Non-iterative domain decomposition for the Helmholtz equation using the method of difference potentials

TL;DR

This paper introduces a non-iterative domain decomposition method for the Helmholtz equation using the Method of Difference Potentials, enabling efficient and robust solutions even with complex boundary conditions and large wavenumber jumps.

Contribution

The paper presents a novel non-iterative domain decomposition approach based on the Method of Difference Potentials for the Helmholtz equation, handling complex boundary conditions and high wavenumber contrasts.

Findings

Method is insensitive to interior cross-points.

Handles mixed boundary conditions effectively.

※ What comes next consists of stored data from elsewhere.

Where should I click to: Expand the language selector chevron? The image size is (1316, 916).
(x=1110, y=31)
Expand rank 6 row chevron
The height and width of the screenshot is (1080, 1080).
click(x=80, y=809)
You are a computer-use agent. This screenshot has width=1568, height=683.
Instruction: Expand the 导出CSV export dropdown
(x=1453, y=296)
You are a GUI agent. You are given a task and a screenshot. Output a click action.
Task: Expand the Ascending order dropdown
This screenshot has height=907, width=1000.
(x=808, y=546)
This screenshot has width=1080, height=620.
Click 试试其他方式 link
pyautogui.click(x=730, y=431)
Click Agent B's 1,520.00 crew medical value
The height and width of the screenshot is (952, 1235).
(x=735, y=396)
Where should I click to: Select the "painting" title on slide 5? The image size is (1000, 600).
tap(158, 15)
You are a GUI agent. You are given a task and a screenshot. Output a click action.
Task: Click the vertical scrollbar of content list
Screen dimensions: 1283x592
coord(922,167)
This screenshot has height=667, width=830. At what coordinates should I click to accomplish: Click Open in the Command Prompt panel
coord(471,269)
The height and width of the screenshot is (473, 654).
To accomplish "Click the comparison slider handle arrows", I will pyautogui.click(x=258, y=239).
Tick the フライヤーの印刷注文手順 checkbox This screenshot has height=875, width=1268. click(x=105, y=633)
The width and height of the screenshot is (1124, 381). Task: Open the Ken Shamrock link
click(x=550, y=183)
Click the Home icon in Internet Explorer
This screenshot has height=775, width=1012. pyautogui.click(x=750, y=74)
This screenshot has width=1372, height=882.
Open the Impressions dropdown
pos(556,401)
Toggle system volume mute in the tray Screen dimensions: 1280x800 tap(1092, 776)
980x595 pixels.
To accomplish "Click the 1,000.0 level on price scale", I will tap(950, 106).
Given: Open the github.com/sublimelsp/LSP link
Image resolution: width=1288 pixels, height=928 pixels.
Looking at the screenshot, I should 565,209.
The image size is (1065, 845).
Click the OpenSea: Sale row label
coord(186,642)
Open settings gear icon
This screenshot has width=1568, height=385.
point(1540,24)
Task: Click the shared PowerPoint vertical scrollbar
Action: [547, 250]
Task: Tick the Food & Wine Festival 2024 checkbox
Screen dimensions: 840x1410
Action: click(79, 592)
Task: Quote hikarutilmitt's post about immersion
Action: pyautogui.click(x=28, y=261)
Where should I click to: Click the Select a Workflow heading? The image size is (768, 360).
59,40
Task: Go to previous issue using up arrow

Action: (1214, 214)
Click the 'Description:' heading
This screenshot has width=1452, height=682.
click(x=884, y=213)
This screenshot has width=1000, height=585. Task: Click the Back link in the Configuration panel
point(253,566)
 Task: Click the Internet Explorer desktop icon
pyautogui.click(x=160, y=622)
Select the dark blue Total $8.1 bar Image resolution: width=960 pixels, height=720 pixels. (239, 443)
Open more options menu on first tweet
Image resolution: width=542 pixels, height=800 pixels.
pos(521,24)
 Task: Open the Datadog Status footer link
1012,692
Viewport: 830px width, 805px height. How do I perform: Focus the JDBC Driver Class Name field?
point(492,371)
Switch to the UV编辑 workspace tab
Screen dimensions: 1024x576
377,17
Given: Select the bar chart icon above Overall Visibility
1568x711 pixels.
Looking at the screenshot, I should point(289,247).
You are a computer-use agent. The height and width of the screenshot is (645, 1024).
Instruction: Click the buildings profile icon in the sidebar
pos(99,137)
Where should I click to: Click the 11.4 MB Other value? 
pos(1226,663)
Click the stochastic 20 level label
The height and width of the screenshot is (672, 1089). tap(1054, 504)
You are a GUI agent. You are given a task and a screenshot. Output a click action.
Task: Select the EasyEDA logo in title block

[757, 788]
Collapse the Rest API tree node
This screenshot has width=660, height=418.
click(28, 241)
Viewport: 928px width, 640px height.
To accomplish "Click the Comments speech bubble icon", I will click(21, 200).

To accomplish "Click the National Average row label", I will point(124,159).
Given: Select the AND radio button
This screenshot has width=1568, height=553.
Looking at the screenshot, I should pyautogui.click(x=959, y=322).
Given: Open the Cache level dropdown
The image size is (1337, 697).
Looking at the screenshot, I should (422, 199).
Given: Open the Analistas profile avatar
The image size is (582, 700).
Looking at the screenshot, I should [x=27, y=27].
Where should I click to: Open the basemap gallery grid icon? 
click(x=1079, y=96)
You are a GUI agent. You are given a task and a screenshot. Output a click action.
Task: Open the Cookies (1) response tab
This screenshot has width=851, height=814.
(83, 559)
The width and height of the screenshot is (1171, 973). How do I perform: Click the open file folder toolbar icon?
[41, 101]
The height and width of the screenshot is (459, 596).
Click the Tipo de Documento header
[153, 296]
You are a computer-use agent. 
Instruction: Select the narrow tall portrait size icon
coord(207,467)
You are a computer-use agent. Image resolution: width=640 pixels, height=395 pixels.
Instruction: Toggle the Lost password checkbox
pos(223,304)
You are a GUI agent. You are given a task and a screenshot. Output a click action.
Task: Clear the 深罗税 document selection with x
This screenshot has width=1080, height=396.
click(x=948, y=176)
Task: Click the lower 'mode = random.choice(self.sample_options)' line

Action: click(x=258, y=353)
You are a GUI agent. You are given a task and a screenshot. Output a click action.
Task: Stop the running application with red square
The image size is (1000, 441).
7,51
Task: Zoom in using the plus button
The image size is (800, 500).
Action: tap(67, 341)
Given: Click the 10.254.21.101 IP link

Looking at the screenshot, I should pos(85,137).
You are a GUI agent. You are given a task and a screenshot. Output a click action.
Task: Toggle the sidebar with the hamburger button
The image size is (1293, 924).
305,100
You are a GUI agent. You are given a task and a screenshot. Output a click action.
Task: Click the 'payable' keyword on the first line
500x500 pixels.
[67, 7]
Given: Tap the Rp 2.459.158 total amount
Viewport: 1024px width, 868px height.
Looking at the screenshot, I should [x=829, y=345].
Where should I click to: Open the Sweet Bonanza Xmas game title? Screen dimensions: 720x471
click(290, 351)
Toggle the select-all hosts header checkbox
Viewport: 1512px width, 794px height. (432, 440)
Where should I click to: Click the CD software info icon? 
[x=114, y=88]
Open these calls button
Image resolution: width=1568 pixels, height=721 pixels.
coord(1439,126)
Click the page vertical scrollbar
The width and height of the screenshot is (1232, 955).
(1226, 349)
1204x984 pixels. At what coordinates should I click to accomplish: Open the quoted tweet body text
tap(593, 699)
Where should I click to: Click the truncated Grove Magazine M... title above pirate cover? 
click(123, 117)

Robust against large jumps in wavenumber.

Abstract

We use the Method of Difference Potentials (MDP) to solve a non-overlapping domain decomposition formulation of the Helmholtz equation. The MDP reduces the Helmholtz equation on each subdomain to a Calderon's boundary equation with projection on its boundary. The unknowns for the Calderon's equation are the Dirichlet and Neumann data. Coupling between neighboring subdomains is rendered by applying their respective Calderon's equations to the same data at the common interface. Solutions on individual subdomains are computed concurrently using a straightforward direct solver. We provide numerical examples demonstrating that our method is insensitive to interior cross-points and mixed boundary conditions, as well as large jumps in the wavenumber for transmission problems, which are known to be problematic for many other Domain Decomposition Methods.